債務整理と公正証書

 債務整理と公正証書の関係や及ぼす影響とは?

 

債務整理と公正証書の関係や、実際に手続きを行う場合に及ぼす影響にはどのようなものがあるでしょうか?結論から述べると、有効な公正証書を組んでいるものについては債務整理ができないようになっています。

 

 そもそも公正証書とはどういったものなのか?

 

ここで問題になっている公正証書についてもう一度確認しておきましょう。公正証書とは、取引などにおける約束事を契約書などの書面にした上で、それに法的拘束力を伴わせるために公証役場において証書化したものです。

 

シンプルにいえば、裁判等を経ずにも強制執行(いわゆる差し押さえ)がすぐにできてしまう契約という風に考えても良いでしょう。

 

 債務整理において公正証書のある債務は整理できないのは何故か?

 

有効な公正証書を組んでいる債務については債務整理ができないということは既にお伝えしたとおりですが、それはどうしてなのでしょうか?
それは、債務整理をおこなおうとする段階で、既に預貯金や給料を差し押さえられてしまうからなのです。このため、公正証書化された借金は、事実上その全額を回収されてしまうことになります。
また、正しく作成された公正証書は極めて法的拘束力が高いので、例え裁判等に持ち込んだとしても、その有効性が覆る可能性はほとんどありません。

 

 債務整理をする場合に公正証書を組んでいるものを対象にできる場合もある

 

かなりレアなケースとなりますが、公正証書を組んでいる債務でも、任意整理の対象にできる場合があります。それには2つの可能性があり、ひとつは、公正証書自体が「正しい手順で作成されていない」「有効なものではない」といった、公正証書に欠点がある場合。
もうひとつの可能性は、任意整理において、有効な公正証書を持っている債務者が任意で交渉に応じてくれる場合です。

 

公正証書は本来、欠点があってはならないのですが、希に違法な条件が記載されている場合もあります。
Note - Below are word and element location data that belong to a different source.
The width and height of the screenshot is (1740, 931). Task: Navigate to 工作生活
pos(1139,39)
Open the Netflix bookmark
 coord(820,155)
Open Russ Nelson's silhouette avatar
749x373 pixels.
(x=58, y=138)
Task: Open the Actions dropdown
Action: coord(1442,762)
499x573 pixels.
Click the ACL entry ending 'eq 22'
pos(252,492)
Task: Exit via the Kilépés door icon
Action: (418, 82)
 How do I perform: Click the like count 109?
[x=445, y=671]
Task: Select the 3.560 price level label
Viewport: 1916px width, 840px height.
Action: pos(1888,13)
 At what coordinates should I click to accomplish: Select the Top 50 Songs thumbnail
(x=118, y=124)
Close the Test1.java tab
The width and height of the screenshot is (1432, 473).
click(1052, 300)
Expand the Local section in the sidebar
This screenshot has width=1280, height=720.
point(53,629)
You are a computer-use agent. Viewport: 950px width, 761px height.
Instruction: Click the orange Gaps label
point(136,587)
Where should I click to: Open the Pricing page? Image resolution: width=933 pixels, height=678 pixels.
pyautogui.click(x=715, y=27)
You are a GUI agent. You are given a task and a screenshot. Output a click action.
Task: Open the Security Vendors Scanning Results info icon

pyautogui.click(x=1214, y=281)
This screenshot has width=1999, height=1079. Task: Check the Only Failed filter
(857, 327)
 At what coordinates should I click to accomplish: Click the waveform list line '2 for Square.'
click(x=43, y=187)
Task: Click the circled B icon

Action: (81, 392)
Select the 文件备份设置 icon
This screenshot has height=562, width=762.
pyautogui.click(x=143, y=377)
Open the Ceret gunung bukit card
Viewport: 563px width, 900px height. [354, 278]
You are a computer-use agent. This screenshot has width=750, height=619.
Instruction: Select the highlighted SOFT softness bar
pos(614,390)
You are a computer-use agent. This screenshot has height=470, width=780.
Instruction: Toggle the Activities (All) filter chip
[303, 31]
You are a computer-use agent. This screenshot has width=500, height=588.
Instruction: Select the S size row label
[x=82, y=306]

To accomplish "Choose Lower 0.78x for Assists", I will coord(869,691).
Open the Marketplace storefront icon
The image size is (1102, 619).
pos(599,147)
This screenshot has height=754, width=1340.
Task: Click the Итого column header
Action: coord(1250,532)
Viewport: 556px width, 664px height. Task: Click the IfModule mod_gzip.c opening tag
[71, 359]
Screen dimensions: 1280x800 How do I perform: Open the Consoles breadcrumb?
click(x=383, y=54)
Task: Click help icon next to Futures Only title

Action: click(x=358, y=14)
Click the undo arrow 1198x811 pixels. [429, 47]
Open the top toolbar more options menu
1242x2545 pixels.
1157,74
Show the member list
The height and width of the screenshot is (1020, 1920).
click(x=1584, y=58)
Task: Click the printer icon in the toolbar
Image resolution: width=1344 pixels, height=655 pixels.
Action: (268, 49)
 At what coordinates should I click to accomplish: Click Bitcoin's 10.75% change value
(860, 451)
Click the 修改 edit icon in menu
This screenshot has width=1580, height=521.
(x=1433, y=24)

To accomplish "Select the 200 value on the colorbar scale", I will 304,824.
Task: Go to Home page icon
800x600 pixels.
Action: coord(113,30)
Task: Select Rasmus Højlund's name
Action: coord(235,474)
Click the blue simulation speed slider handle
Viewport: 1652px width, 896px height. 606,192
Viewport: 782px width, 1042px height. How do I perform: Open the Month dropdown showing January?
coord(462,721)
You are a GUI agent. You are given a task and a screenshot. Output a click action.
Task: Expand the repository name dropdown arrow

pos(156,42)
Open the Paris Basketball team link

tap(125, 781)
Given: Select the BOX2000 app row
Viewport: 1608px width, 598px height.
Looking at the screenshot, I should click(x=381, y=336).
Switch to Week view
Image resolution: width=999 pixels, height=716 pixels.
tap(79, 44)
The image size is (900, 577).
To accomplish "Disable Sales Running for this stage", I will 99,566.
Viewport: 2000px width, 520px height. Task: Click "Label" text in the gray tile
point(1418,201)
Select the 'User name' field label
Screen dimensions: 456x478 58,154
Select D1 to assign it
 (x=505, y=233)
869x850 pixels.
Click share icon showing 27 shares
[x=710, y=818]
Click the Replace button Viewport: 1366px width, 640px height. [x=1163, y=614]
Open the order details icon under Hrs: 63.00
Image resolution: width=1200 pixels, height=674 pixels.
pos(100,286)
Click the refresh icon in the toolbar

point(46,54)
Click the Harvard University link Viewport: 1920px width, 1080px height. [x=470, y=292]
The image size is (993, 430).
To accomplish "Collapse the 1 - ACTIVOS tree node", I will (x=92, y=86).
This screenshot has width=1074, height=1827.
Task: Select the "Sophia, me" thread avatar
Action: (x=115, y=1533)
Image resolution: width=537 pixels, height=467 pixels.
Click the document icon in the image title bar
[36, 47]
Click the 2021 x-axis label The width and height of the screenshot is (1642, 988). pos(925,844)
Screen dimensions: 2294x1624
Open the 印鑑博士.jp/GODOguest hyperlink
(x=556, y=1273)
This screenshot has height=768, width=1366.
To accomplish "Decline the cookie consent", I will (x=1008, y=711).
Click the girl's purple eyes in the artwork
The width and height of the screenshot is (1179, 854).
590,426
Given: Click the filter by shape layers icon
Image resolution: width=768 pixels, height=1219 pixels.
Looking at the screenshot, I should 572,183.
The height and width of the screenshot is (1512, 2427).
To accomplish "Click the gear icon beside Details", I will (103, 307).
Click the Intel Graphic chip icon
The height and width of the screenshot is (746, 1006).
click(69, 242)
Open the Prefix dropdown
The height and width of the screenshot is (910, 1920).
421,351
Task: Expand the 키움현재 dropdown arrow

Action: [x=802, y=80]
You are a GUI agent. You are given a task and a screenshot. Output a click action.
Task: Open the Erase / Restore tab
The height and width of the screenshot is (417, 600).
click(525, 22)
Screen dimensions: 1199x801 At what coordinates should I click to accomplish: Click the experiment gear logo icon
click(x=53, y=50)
この場合には無効であるとして裁判での判断を仰ぐことができますし、その前段階で弁護士等により違法性を根拠として交渉できる場合があります。

 

有効な公正証書があっても債務者が交渉に応じてくれるということは、企業相手だとほぼないと考えるべきですが、対象が個人であった場合には交渉の条件によっては話し合いに応じてくれる可能性がゼロではありません。

 

いずれにせよ、債務整理をする上で公正証書が組まれている債務がある場合には、債務整理ができないという前提意識が必要となるでしょう。ただ、可能性はゼロではないので、そこを追求したい場合には弁護士や司法書士などの法律家の無料相談サービスなどで相談してみると良いでしょう。